What the task asks → Copy out every line holding the string "will" from the records below.

Excerpted records →

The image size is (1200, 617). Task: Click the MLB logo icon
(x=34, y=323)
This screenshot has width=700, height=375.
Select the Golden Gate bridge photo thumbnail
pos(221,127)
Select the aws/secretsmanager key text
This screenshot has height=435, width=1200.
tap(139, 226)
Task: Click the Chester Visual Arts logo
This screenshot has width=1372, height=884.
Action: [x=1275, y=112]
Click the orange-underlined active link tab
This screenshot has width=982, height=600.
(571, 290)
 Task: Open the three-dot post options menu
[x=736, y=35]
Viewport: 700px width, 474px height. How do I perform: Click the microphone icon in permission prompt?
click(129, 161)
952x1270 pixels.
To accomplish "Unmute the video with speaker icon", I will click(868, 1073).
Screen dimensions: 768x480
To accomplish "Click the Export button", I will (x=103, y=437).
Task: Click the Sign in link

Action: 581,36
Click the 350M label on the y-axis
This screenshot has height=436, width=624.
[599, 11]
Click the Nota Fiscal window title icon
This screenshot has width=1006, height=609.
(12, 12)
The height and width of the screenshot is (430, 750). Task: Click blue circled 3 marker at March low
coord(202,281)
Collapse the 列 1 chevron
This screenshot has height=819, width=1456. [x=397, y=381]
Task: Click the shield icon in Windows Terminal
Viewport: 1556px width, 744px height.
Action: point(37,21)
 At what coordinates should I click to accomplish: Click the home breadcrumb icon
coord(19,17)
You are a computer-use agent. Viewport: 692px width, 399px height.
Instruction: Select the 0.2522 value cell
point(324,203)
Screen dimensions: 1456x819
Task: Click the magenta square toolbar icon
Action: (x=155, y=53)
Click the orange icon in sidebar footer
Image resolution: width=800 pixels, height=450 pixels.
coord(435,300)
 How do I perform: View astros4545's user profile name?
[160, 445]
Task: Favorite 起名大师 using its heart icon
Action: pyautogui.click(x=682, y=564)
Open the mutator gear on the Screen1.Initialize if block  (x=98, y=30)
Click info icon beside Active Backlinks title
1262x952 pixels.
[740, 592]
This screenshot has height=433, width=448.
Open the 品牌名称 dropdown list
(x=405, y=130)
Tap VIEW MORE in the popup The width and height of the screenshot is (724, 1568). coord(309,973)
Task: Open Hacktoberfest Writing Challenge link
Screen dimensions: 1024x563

Solution to the exercise →
To accomplish "Unmute the video with speaker icon", I will click(868, 1073).
To accomplish "Click the Export button", I will (x=103, y=437).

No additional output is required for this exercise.